# Prompt
Among the entries below, only the lines from the one with "гардероб (45, 2498)" through the one with "Accessibility (211, 1599)" are to be retyped, exactly and without pictures.

* * * * *

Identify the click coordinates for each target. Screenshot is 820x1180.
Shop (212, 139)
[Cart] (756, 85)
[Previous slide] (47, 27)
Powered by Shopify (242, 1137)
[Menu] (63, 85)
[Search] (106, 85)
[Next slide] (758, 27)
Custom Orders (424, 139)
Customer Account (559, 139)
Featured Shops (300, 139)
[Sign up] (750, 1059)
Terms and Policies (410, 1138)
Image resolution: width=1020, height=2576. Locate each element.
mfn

* * * * *

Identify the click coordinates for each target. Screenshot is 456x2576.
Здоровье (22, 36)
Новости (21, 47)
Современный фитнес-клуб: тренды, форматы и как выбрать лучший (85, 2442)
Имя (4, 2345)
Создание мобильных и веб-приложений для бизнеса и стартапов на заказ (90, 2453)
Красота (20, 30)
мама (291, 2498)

* * * * *

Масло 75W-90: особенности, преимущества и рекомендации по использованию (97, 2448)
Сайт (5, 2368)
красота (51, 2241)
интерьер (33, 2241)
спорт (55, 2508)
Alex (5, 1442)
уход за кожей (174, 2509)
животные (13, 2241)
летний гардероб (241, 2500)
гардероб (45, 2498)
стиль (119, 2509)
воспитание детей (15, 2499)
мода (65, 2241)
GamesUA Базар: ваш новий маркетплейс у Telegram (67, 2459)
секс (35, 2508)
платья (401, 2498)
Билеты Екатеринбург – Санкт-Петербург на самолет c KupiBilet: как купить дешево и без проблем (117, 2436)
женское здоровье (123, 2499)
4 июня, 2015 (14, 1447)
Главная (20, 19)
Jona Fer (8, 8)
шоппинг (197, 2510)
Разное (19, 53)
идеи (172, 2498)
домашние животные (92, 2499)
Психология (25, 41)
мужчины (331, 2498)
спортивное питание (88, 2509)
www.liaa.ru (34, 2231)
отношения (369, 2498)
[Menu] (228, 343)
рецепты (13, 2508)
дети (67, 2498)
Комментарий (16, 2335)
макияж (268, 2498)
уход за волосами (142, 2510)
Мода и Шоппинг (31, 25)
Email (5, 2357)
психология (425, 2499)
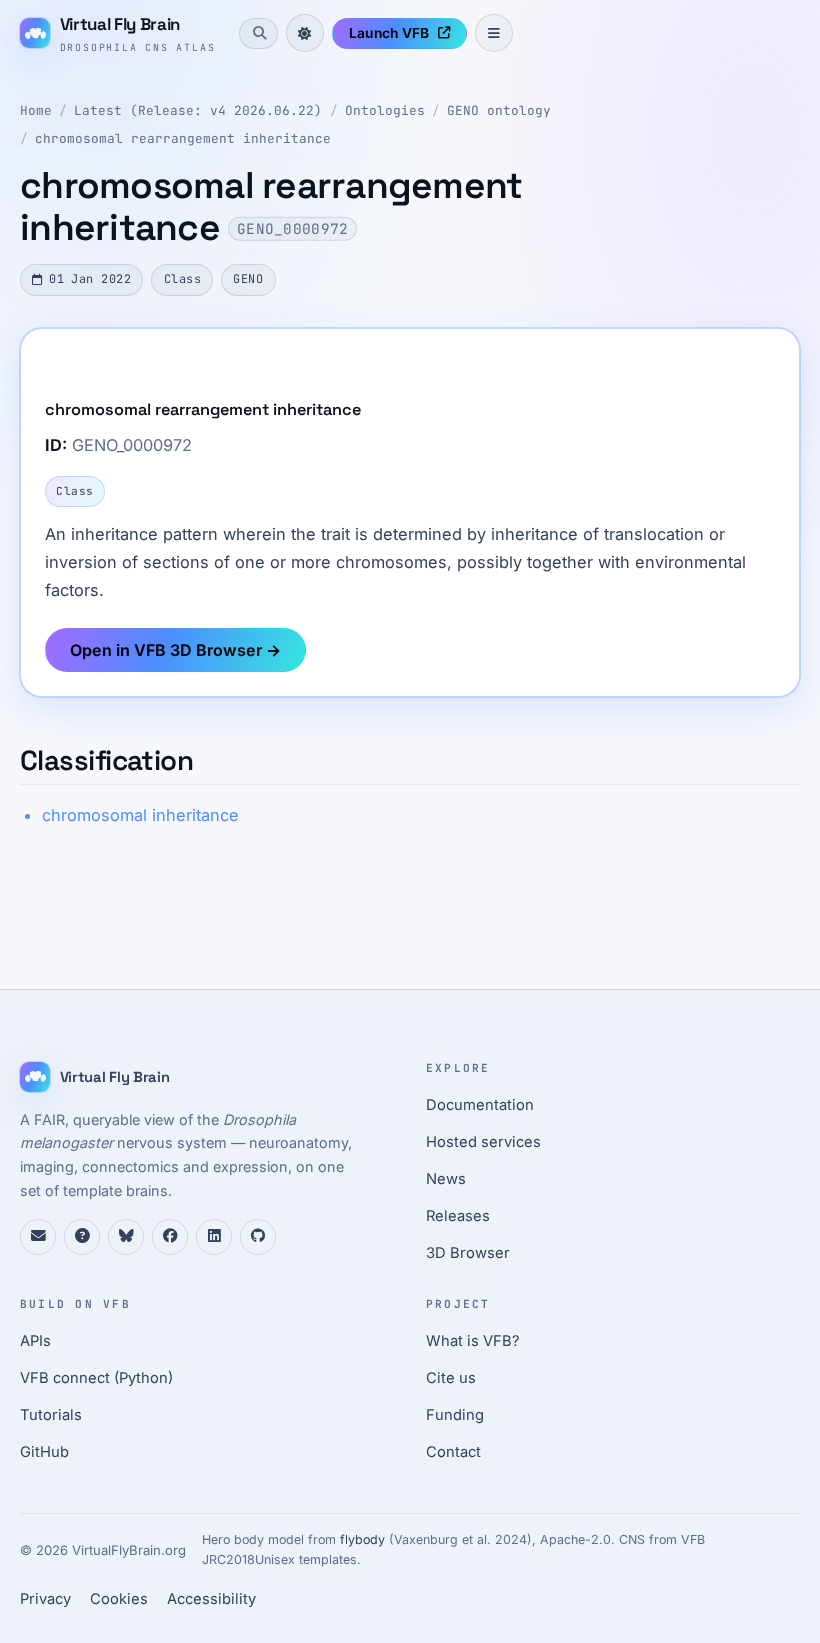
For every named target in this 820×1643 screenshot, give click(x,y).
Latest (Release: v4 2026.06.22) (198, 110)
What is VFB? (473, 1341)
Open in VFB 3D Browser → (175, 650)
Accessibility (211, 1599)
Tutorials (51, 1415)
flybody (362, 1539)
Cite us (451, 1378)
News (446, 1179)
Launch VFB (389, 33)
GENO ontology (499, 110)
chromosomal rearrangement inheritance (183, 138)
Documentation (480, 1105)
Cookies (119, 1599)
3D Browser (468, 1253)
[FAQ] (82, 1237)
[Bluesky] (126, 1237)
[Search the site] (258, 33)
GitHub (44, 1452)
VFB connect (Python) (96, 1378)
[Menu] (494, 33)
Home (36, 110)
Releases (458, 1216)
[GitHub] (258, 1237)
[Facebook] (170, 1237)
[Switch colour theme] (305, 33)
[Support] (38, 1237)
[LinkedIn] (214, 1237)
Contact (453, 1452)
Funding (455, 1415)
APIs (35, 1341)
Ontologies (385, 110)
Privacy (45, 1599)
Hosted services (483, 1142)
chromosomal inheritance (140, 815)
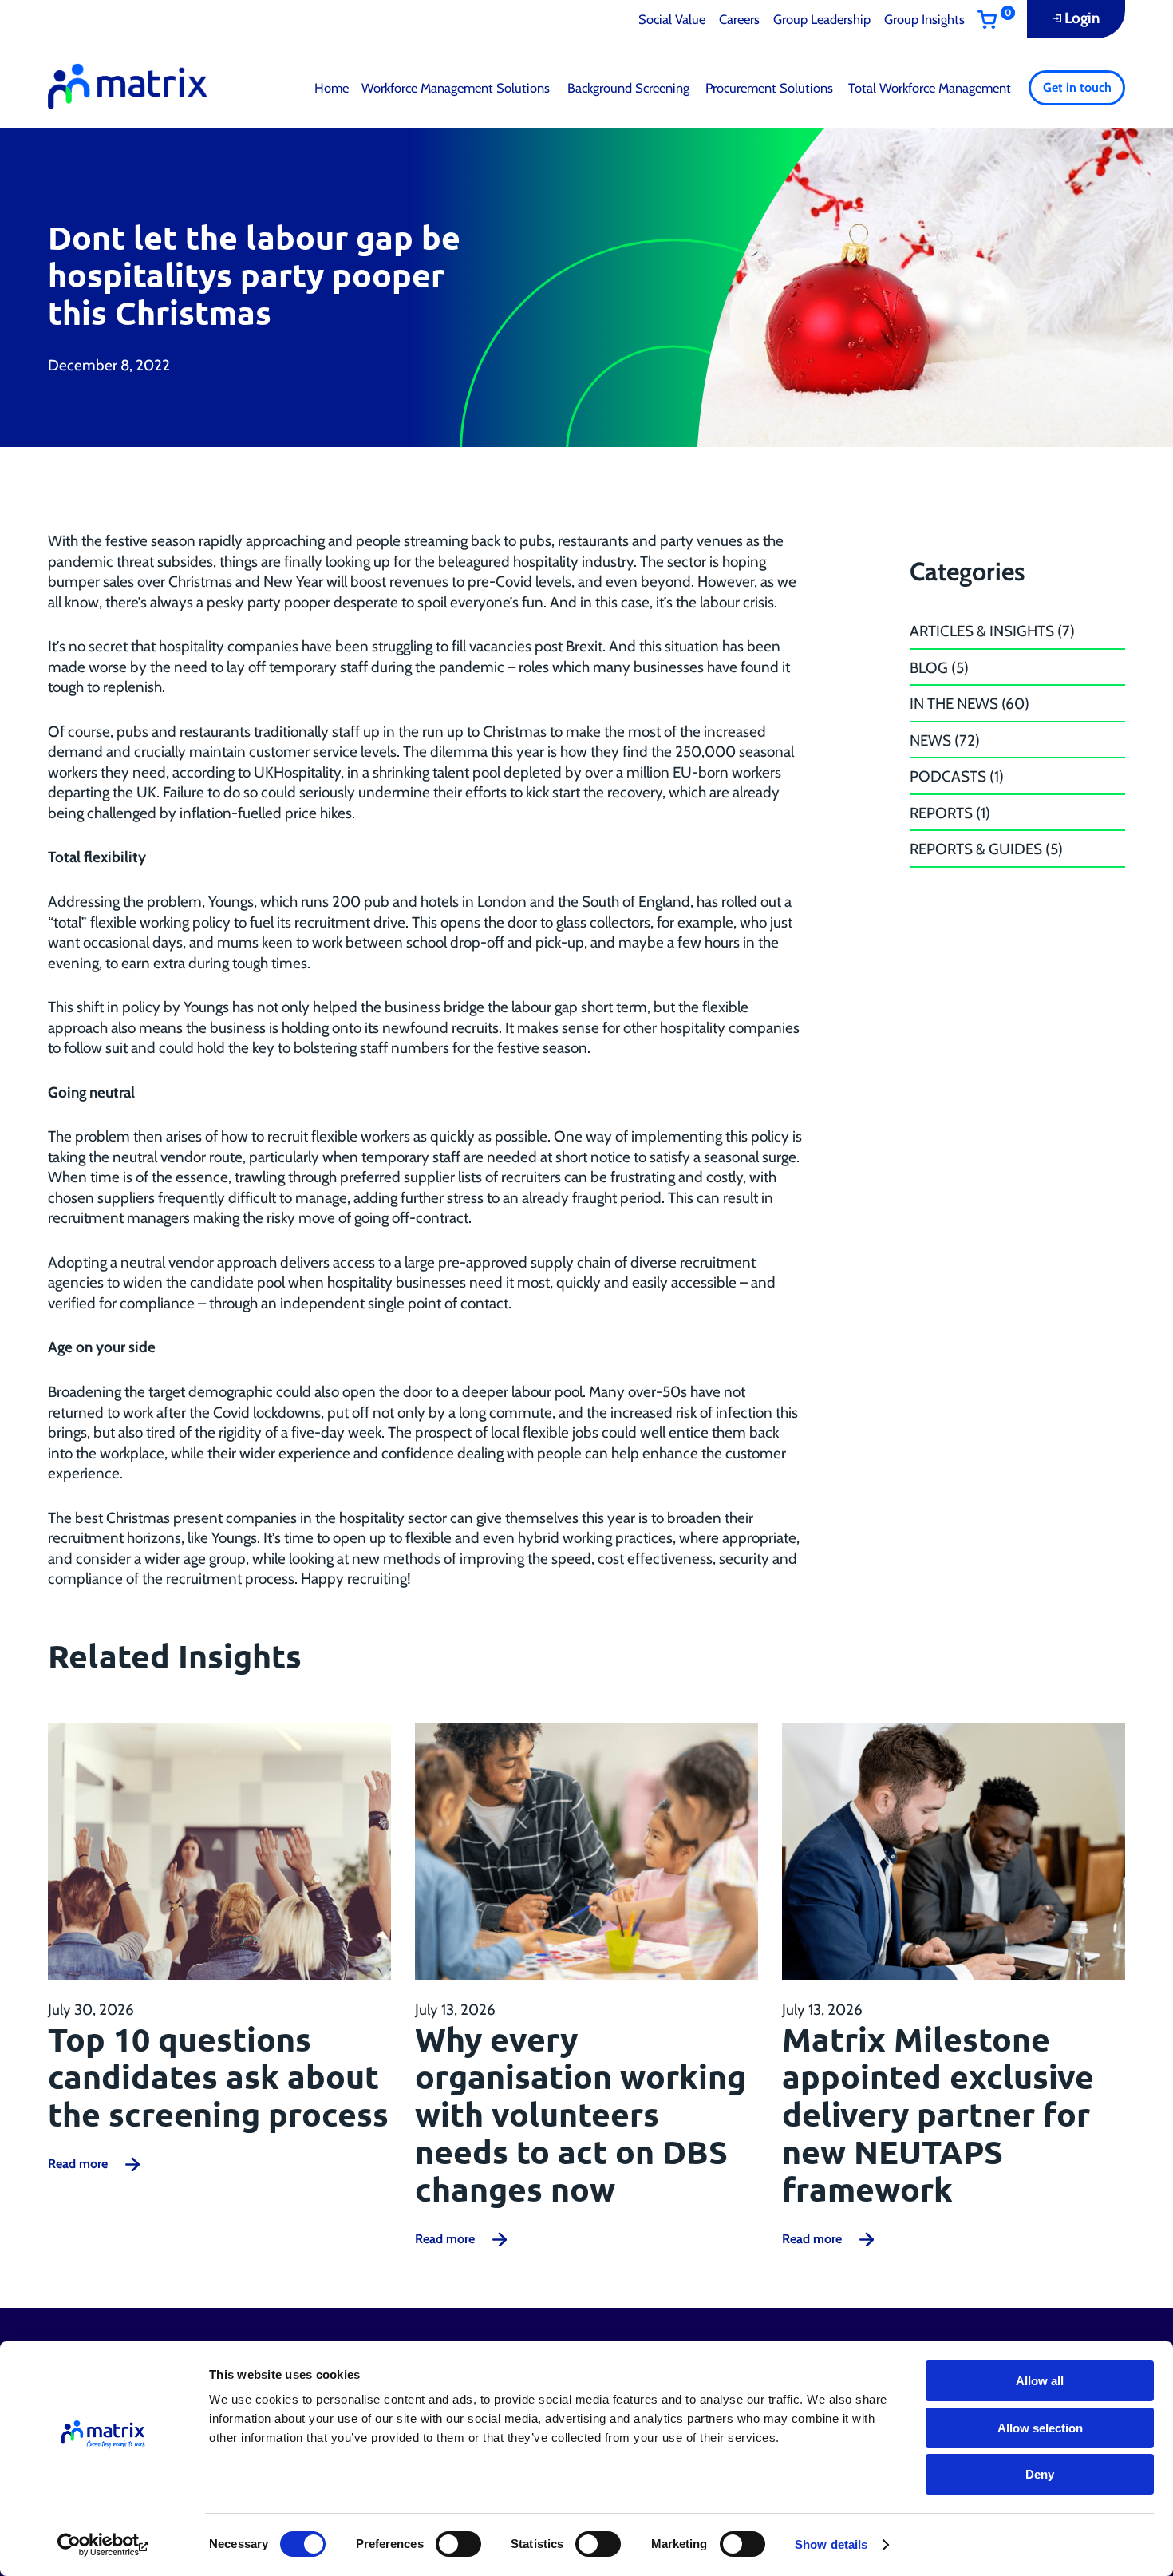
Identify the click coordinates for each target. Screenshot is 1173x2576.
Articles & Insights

* * * * *

# Solution for this task
гардероб (45, 2498)
стиль (119, 2509)
воспитание детей (15, 2499)
мода (65, 2241)
GamesUA Базар: ваш новий маркетплейс у Telegram (67, 2459)
секс (35, 2508)
платья (401, 2498)
Билеты Екатеринбург – Санкт-Петербург на самолет c KupiBilet: как купить дешево и без проблем (117, 2436)
женское здоровье (123, 2499)
4 июня, 2015 (14, 1447)
Главная (20, 19)
Jona Fer (8, 8)
шоппинг (197, 2510)
Разное (19, 53)
идеи (172, 2498)
домашние животные (92, 2499)
Психология (25, 41)
мужчины (331, 2498)
спортивное питание (88, 2509)
www.liaa.ru (34, 2231)
отношения (369, 2498)
[Menu] (228, 343)
рецепты (13, 2508)
дети (67, 2498)
Комментарий (16, 2335)
макияж (268, 2498)
уход за волосами (142, 2510)
Мода и Шоппинг (31, 25)
Email (5, 2357)
психология (425, 2499)
For every named target in this 820×1643 screenshot, give click(x,y).
Latest (Release: v4 2026.06.22) (198, 110)
What is VFB? (473, 1341)
Open in VFB 3D Browser → (175, 650)
Accessibility (211, 1599)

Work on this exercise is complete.